Written instruction: Convert the stretch of the listing from the line containing "cities [692, 852]" through the line containing "Fine (370, 306)" into a Markdown table with the columns Row and Content, giving each line its own numbered row. Skip blank lines and leave the pictures out.

################

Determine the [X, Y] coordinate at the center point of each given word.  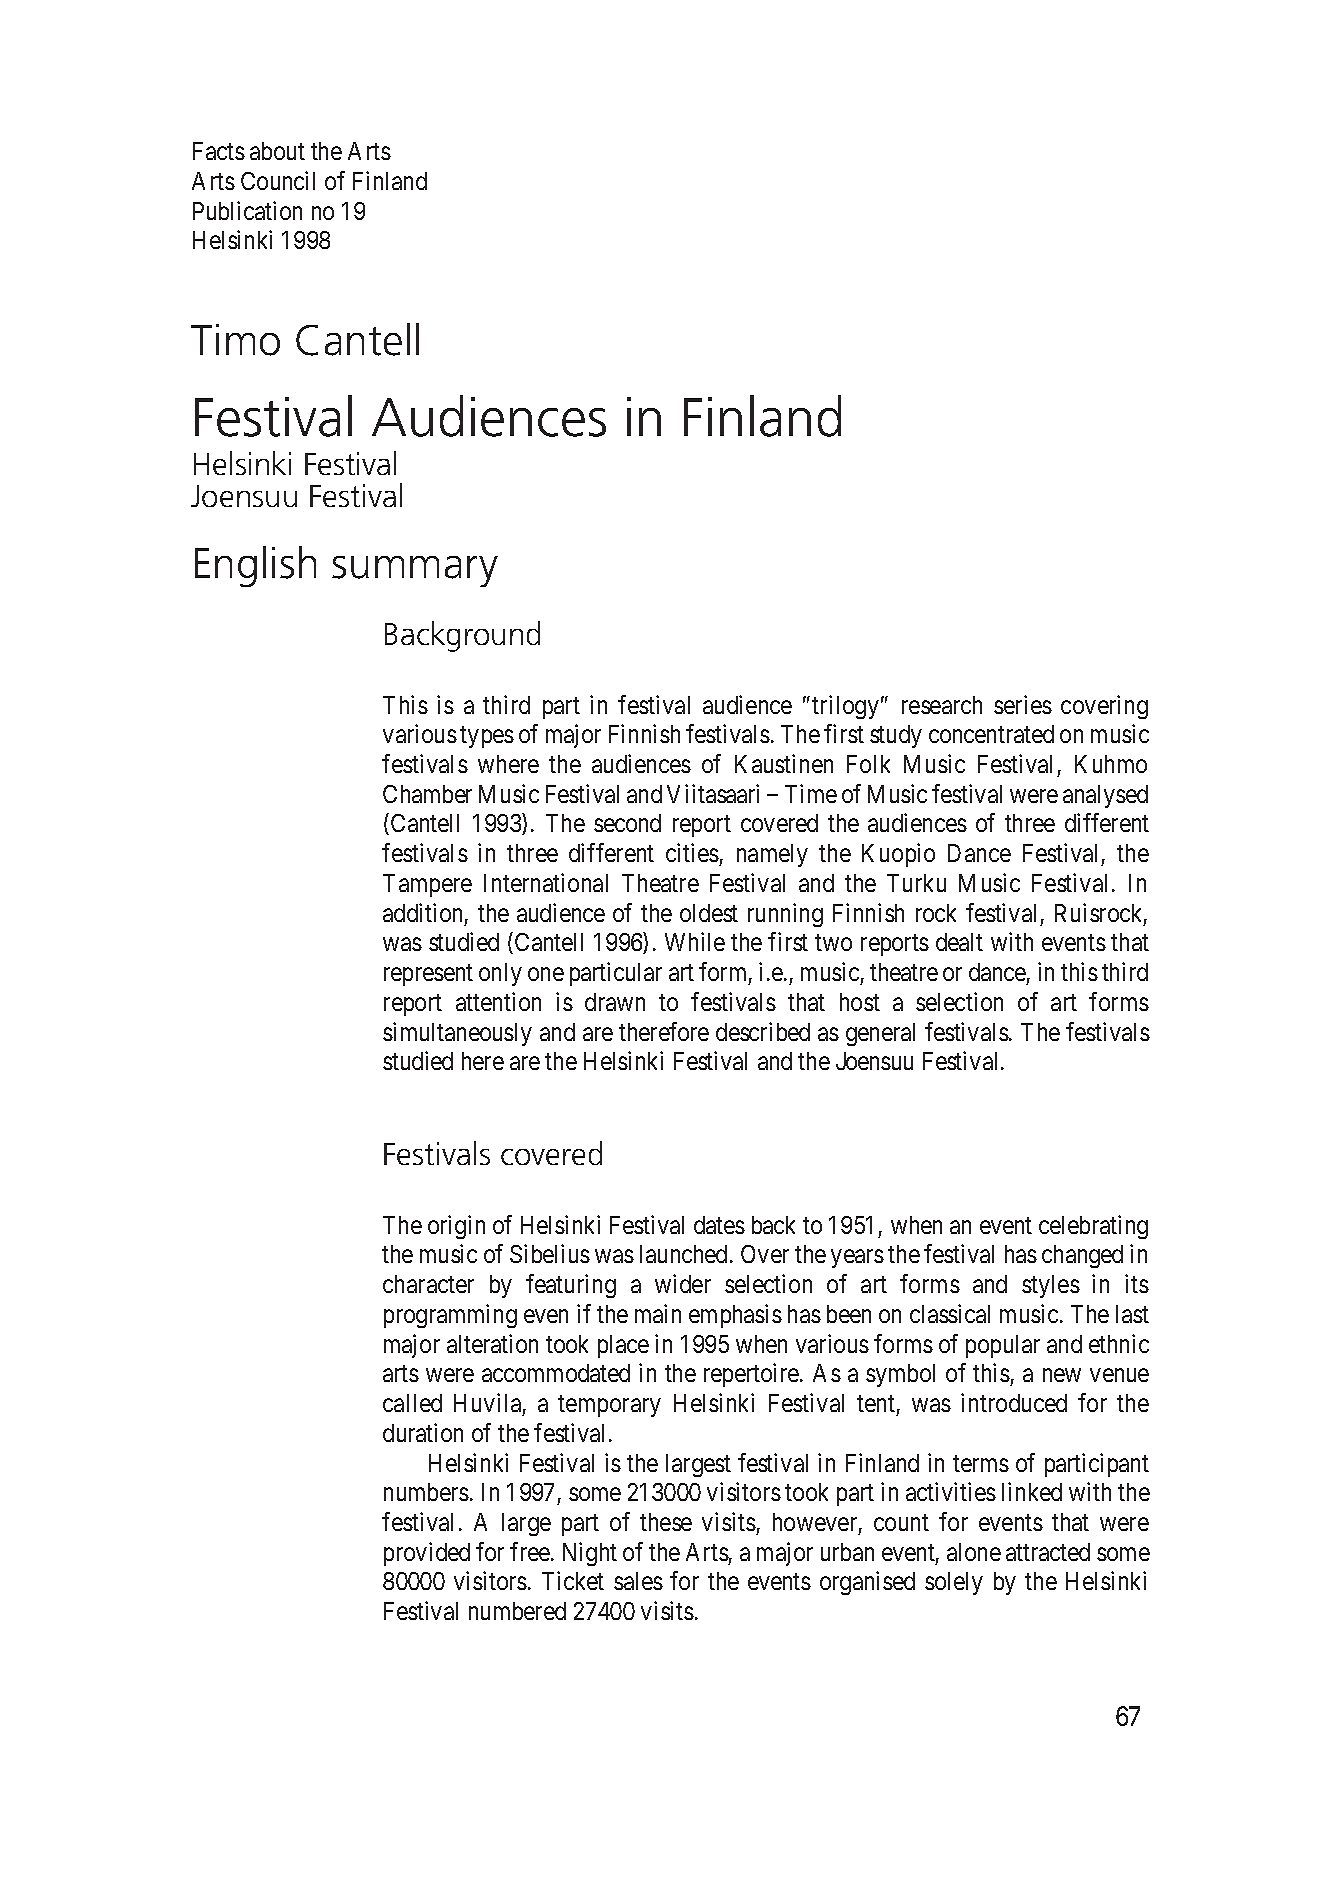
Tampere [427, 885]
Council [278, 180]
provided [427, 1554]
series [1023, 704]
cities [692, 852]
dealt [959, 942]
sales [638, 1581]
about [277, 151]
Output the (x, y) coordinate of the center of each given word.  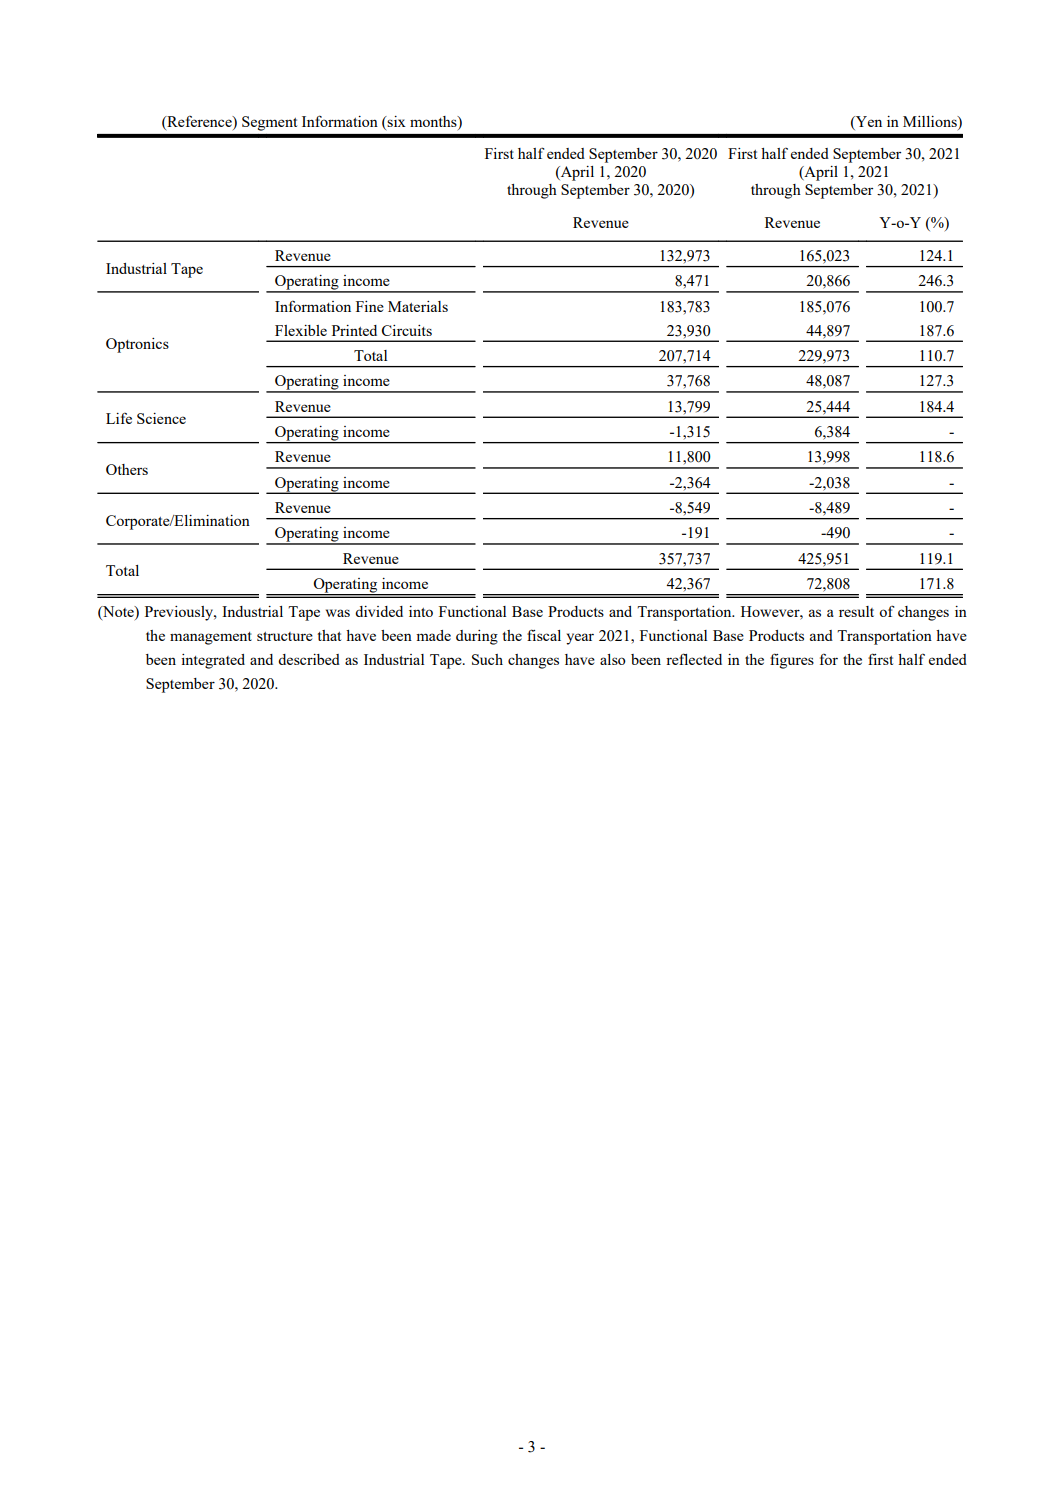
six (396, 121)
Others (127, 469)
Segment (269, 123)
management (211, 638)
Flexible (301, 330)
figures (792, 661)
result (856, 611)
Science (161, 418)
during (477, 637)
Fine (370, 306)
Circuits (407, 330)
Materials (418, 306)
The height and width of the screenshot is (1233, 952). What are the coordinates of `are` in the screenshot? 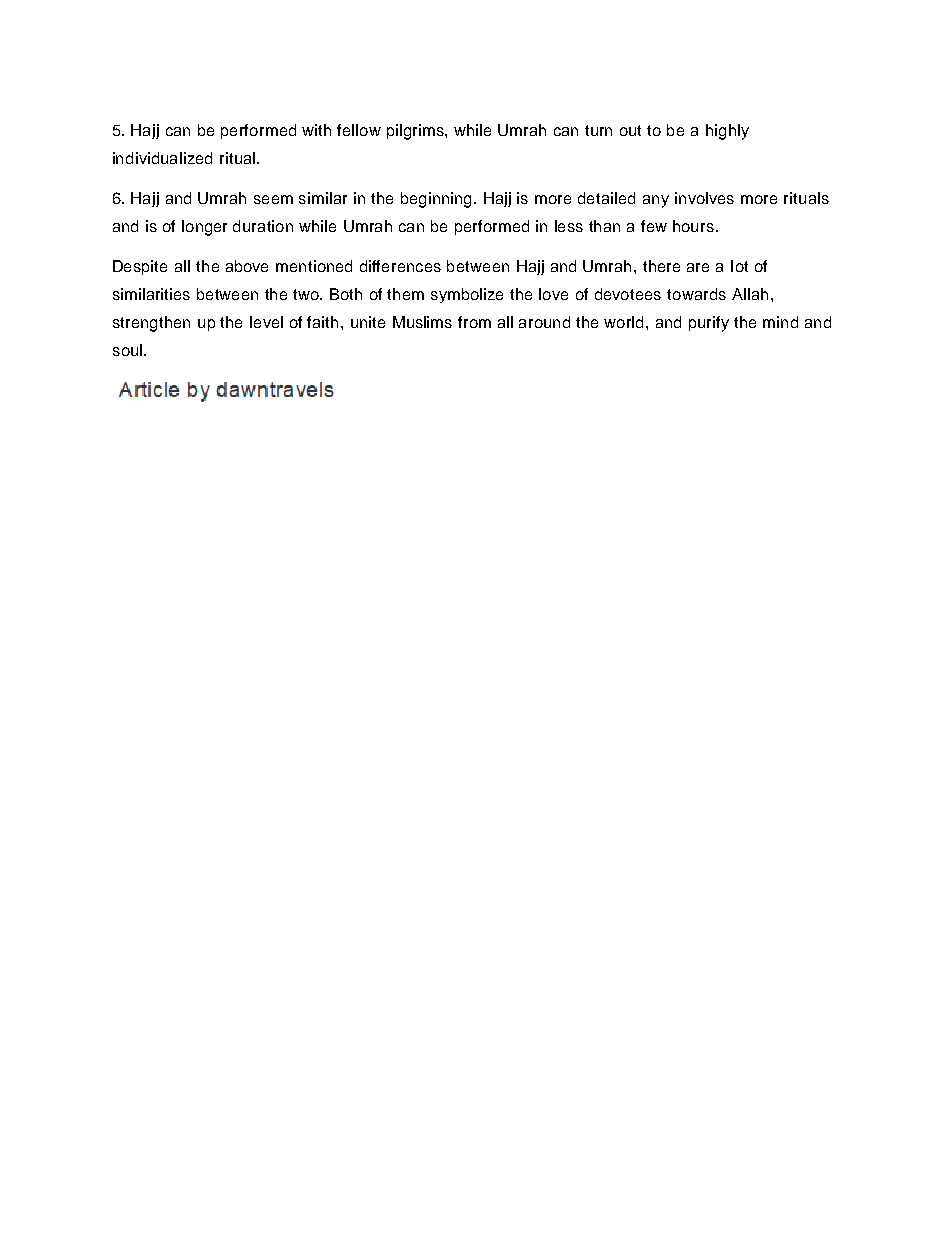 It's located at (698, 267).
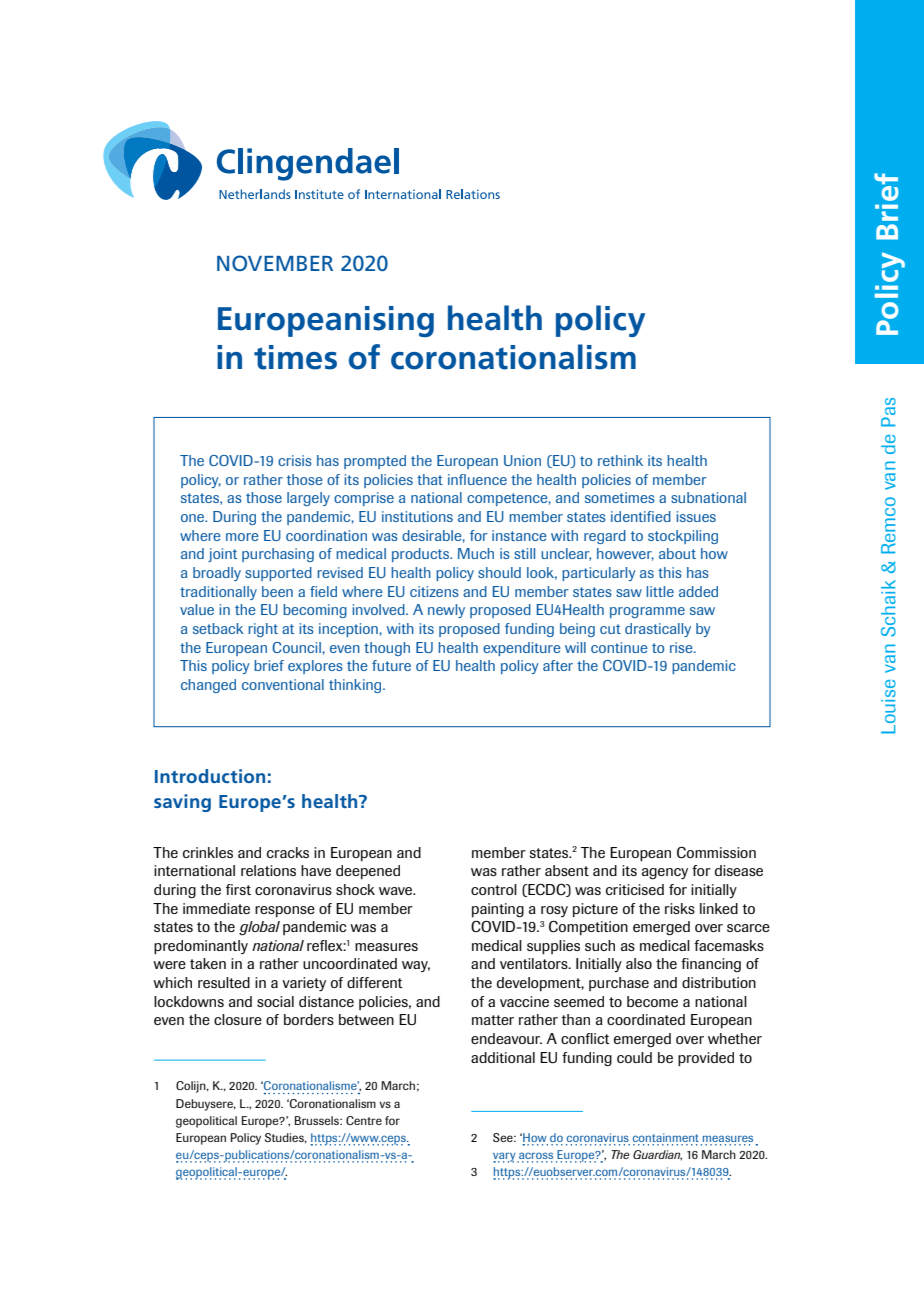  Describe the element at coordinates (522, 460) in the image. I see `Union` at that location.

################

Response:
| Row | Content |
|---|---|
| 1 | cities [692, 852] |
| 2 | dealt [959, 942] |
| 3 | sales [638, 1581] |
| 4 | about [277, 151] |
| 5 | Output the (x, y) coordinate of the center of each given word.   |
| 6 | six (396, 121) |
| 7 | Others (127, 469) |
| 8 | Segment (269, 123) |
| 9 | management (211, 638) |
| 10 | Flexible (301, 330) |
| 11 | figures (792, 661) |
| 12 | result (856, 611) |
| 13 | Science (161, 418) |
| 14 | during (477, 637) |
| 15 | Fine (370, 306) |